According to the Hay Festival  a recording of my talk ‘Demystifying Cancer’ on Wednesday 28th May should be available on their web site shortly and it can also be heard on the university site. However, I thought it might be helpful to post a version, not least for the for the rather breathless lady who arrived at the book signing session apologising for missing the lecture because she’d got stuck in mud. So for her and perhaps for many others I had the privilege of chatting to afterwards, read on …

 The Amazing World of Cells, Molecules … and CancerOpening pic

One of the biggest influences on my early years was the composer and conductor Antony Hopkins, who died a few days ago. Most of what I knew about music by the time I was 15 came from his wonderfully clear dissections of compositions in the series Talking About Music broadcast by the BBC Third Programme. When he was axed by the Beeb in 1992 for being ‘too elitist’ – yes, they talked that sort of drivel even then – Hopkins might have wished he’d been a biologist. After all, biology must be the easiest subject in the world to talk about. Your audience is hooked from the outset because they know it’s about them – if not directly then because all living things on the planet are interlinked – so even the BBC would struggle to make an ‘elitism’ charge stick. They know too that it’s beautiful, astonishing and often funny – both from what they see around them and also, of course, courtesy of David Attenborough. So it’s not a surprise when you show them that the micro-world of cells and molecules is every bit as wonderful.

The secret of life

What does come as a bit of a shock to most non-scientists is when you explain the secret of life.
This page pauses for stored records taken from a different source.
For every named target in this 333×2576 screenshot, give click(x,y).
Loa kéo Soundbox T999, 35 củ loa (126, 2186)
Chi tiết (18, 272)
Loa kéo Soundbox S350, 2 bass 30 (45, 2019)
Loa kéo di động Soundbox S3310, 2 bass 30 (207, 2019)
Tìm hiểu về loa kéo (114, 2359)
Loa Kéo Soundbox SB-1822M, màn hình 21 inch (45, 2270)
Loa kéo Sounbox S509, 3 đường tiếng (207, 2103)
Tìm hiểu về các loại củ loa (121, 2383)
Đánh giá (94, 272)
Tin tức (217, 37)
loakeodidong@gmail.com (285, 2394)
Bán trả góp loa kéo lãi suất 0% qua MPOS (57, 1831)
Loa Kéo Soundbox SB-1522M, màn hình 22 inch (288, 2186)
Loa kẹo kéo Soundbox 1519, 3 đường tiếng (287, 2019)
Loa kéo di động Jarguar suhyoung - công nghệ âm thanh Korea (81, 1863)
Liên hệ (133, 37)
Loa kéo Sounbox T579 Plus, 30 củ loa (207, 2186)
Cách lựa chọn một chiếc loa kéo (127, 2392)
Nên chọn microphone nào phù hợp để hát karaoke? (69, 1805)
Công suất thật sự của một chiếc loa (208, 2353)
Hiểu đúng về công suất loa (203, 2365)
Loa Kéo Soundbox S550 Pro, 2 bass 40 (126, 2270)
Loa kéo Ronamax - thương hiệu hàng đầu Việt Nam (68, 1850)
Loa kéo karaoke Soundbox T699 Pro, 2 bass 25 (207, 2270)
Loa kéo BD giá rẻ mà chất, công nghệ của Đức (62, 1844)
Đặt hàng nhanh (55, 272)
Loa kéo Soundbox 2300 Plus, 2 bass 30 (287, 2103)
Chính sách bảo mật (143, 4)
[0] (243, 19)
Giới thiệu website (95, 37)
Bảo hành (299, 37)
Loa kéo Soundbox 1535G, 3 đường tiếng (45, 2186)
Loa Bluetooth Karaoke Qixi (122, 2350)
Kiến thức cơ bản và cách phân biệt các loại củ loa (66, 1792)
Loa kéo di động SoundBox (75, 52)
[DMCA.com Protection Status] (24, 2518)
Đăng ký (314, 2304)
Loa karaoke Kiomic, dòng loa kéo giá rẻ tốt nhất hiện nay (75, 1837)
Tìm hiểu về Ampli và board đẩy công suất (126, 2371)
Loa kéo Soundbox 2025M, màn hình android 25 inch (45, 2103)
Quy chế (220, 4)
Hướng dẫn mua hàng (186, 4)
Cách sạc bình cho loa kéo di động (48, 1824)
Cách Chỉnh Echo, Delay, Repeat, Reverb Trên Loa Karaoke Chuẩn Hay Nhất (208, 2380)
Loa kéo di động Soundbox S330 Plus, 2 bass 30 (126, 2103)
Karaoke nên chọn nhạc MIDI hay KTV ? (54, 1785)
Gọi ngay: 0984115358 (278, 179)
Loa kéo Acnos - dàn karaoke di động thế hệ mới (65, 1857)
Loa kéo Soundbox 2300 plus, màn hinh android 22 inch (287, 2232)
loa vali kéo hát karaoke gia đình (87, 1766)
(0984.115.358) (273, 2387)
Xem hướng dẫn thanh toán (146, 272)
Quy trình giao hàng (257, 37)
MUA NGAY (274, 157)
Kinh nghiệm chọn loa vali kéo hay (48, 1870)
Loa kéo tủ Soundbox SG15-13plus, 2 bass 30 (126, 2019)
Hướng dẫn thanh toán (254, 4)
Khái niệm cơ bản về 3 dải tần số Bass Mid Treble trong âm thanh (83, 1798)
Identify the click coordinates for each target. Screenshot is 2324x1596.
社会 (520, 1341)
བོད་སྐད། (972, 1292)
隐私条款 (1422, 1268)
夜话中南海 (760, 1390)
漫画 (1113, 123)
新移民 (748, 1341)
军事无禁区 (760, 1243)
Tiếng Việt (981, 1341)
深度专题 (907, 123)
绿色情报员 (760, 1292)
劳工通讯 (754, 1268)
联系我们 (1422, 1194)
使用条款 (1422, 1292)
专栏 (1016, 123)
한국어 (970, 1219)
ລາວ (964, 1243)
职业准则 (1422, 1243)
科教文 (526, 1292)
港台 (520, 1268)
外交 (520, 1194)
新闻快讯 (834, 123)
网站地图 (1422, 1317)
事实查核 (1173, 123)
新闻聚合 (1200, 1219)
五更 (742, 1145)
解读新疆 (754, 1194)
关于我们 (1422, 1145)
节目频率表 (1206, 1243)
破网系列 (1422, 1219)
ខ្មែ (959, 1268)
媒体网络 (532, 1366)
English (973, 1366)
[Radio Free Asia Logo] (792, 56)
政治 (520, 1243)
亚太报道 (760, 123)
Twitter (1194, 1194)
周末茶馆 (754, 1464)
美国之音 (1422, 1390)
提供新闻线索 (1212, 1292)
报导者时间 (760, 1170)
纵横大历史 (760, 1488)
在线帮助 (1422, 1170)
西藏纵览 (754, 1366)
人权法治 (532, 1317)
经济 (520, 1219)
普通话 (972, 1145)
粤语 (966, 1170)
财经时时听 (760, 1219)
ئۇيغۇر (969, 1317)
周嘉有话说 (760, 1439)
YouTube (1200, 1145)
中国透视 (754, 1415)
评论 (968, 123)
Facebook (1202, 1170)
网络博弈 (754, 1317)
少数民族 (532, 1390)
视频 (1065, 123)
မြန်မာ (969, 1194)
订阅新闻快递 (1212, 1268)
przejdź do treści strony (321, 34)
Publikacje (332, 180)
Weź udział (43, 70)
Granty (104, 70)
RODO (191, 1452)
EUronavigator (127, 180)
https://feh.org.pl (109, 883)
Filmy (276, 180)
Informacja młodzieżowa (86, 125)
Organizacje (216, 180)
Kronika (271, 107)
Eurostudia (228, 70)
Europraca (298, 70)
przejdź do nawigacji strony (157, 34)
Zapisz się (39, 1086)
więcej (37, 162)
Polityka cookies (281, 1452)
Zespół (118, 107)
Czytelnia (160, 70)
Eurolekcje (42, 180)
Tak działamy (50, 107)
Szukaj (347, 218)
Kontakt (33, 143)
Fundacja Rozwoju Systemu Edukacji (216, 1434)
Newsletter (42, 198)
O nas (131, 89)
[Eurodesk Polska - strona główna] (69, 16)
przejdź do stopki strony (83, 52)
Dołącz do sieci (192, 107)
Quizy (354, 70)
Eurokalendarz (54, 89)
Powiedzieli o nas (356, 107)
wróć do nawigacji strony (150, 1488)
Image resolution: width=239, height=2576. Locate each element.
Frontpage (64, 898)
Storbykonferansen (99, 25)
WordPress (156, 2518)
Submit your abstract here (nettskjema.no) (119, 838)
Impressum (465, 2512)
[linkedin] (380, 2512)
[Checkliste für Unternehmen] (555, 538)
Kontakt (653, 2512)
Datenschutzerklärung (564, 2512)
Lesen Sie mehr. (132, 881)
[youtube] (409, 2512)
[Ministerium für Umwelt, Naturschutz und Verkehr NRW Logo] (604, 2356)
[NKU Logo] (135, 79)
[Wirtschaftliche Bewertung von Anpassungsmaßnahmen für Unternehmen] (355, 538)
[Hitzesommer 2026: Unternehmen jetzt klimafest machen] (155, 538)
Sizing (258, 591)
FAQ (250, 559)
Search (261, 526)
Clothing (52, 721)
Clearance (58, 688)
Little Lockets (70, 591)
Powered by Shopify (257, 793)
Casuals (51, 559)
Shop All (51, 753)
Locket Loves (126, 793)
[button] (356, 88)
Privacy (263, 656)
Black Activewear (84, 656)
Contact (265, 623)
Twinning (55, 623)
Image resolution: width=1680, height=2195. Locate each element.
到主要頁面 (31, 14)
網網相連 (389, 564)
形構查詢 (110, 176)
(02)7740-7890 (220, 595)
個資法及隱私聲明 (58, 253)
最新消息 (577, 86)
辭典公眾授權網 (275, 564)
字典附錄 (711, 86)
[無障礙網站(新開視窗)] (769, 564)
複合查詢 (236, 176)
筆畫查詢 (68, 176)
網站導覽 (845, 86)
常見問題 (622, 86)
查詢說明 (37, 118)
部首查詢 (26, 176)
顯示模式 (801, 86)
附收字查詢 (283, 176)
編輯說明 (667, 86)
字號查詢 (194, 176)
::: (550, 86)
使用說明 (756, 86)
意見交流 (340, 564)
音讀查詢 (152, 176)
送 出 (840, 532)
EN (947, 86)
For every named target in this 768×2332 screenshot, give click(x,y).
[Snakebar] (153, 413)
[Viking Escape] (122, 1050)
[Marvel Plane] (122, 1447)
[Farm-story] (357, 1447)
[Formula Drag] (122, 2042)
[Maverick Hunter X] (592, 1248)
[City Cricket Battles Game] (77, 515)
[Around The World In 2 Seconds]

No, that’s not handing round pots of an immortalization elixir – much better, it’s outlining what’s sometimes rather ponderously called the central dogma of molecular biology – the fact that our genetic material (aka DNA) is made from only four basic units (most easily remembered by their initials: A, C, G and T – humans have over three thousand million of these stuck together). This is our ‘genome’ and the ‘genetic code’ enshrined in the DNA sequence makes us what we are – with small variations giving rise to the differences between individuals. The genetic code carries instructions for glueing together another set of small chemicals to make proteins. There are 20 of these (amino acids) and they can be assembled in any order to make proteins that can be thousands or even tens of thousands of amino acids long. These assemblies fold up into 3D shapes that give them specific activities. Proteins make living things what they are – they’re ‘the machines of life’ – and their infinite variety is responsible for all the different species to have appeared on earth. Can the basis of life really be so simple?

The paradox of cancer

Turning to cancer, a three word definition of ‘cells behaving badly’ would do fine. A more scientific version would be ‘cells proliferating abnormally.’ That is, cells reproducing either when they shouldn’t, or more rapidly than normal, or doing so in the wrong place. The cause of this unfriendly behavior is damaged DNA, that is, alteration in the genetic code – any such change being a ‘mutation’. If a mutation affects a protein so that it becomes, say, hyperactive at making cells proliferate (i.e. dividing to make more cells), you have a potential cancer ‘driver’. So at heart cancer’s very simple: it’s driven by mutations in DNA that affect proteins controlling proliferation. That’s true even of the 20% or so of cancers caused by chronic infection – because that provokes inflammation, which in turn leads to DNA damage.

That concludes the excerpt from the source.